Bioinformatics Interdepartmental Program, University of California Los Angeles, Los Angeles, CA, USA.
Department of Neurology, University of California Los Angeles, Los Angeles, CA, USA.
Nat Commun. 2021 May 11;12(1):2717. doi: 10.1038/s41467-021-22901-x.
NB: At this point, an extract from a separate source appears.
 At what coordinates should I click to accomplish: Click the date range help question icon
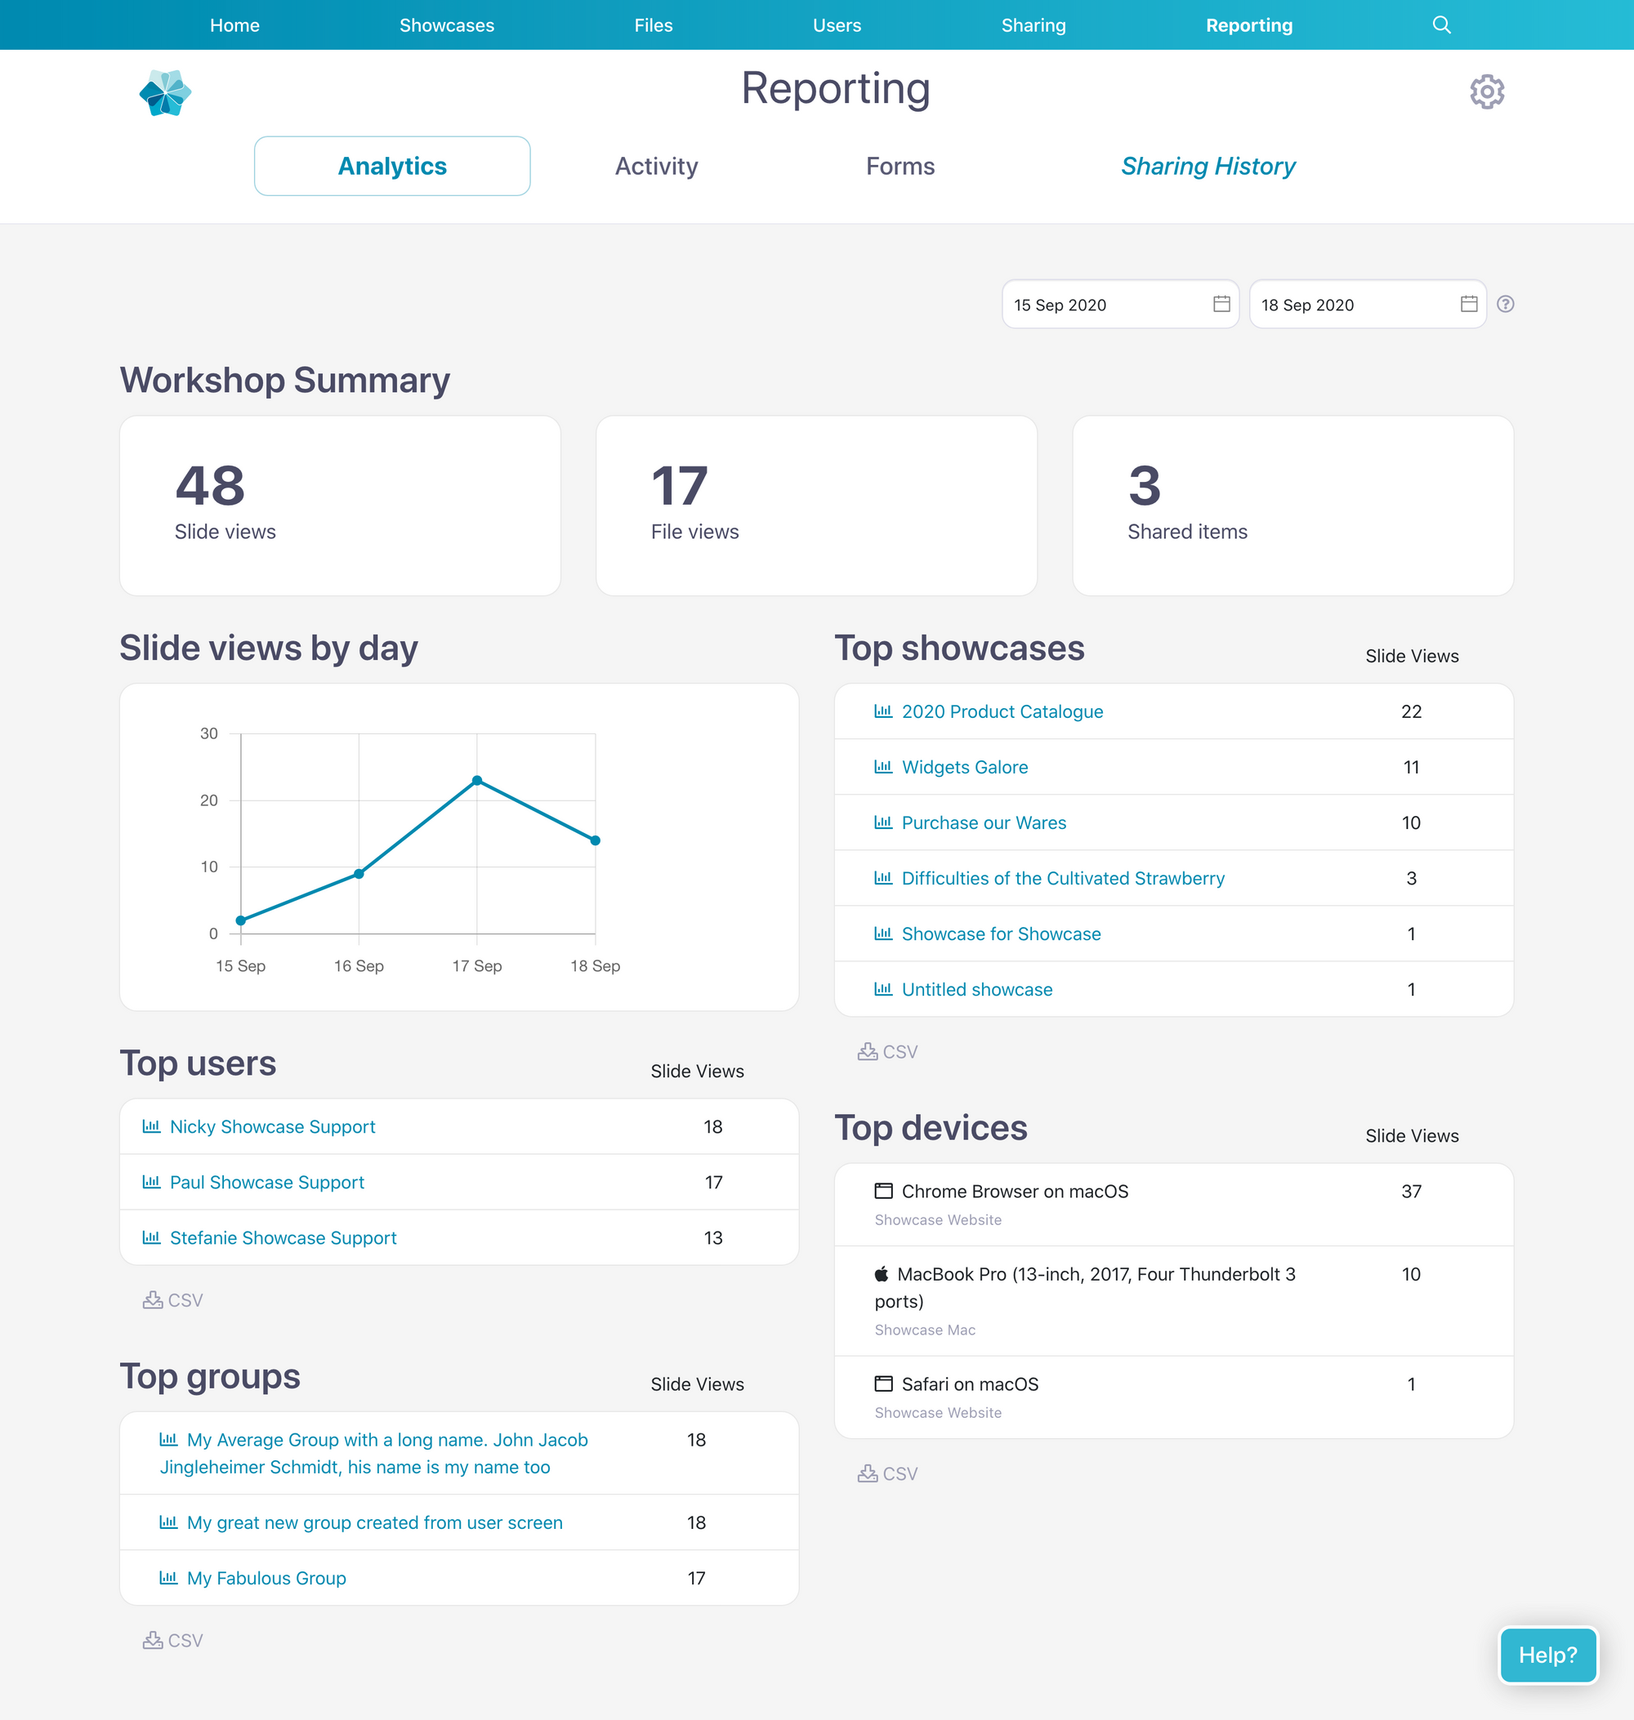click(x=1505, y=304)
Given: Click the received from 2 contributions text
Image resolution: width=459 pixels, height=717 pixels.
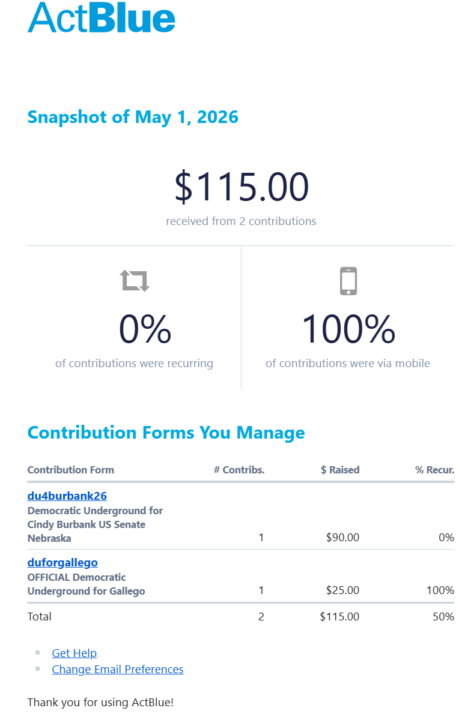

Circulating cell-free DNA (cfDNA) in the bloodstream originates from dying cells and is a promising noninvasive biomarker for cell death. Here, we propose an algorithm, CelFiE, to accurately estimate the relative abundances of cell types and tissues contributing to cfDNA from epigenetic cfDNA sequencing. In contrast to previous work, CelFiE accommodates low coverage data, does not require CpG site curation, and estimates contributions from multiple unknown cell types that are not available in external reference data. In simulations, CelFiE accurately estimates known and unknown cell type proportions from low coverage and noisy cfDNA mixtures, including from cell types composing less than 1% of the total mixture. When used in two clinically-relevant situations, CelFiE correctly estimates a large placenta component in pregnant women, and an elevated skeletal muscle component in amyotrophic lateral sclerosis (ALS) patients, consistent with the occurrence of muscle wasting typical in these patients. Together, these results show how CelFiE could be a useful tool for biomarker discovery and monitoring the progression of degenerative disease.
循环细胞游离 DNA(cfDNA)存在于血液中,来源于死亡细胞,是一种有前途的非侵入性细胞死亡生物标志物。在这里,我们提出了一种算法 CelFiE,用于从表观遗传 cfDNA 测序中准确估计对 cfDNA 有贡献的细胞类型和组织的相对丰度。与以前的工作相比,CelFiE 可以处理低覆盖度数据,不需要 CpG 位点编辑,并且可以估计来自多个外部参考数据中不可用的未知细胞类型的贡献。在模拟中,CelFiE 可以从低覆盖度和嘈杂的 cfDNA 混合物中准确估计已知和未知的细胞类型比例,包括总混合物中占比小于 1%的细胞类型。在两种临床相关情况下使用时,CelFiE 正确估计了孕妇中大量胎盘成分,以及肌萎缩侧索硬化症(ALS)患者中升高的骨骼肌成分,与这些患者中典型的肌肉消耗情况一致。总之,这些结果表明 CelFiE 如何成为生物标志物发现和监测退行性疾病进展的有用工具。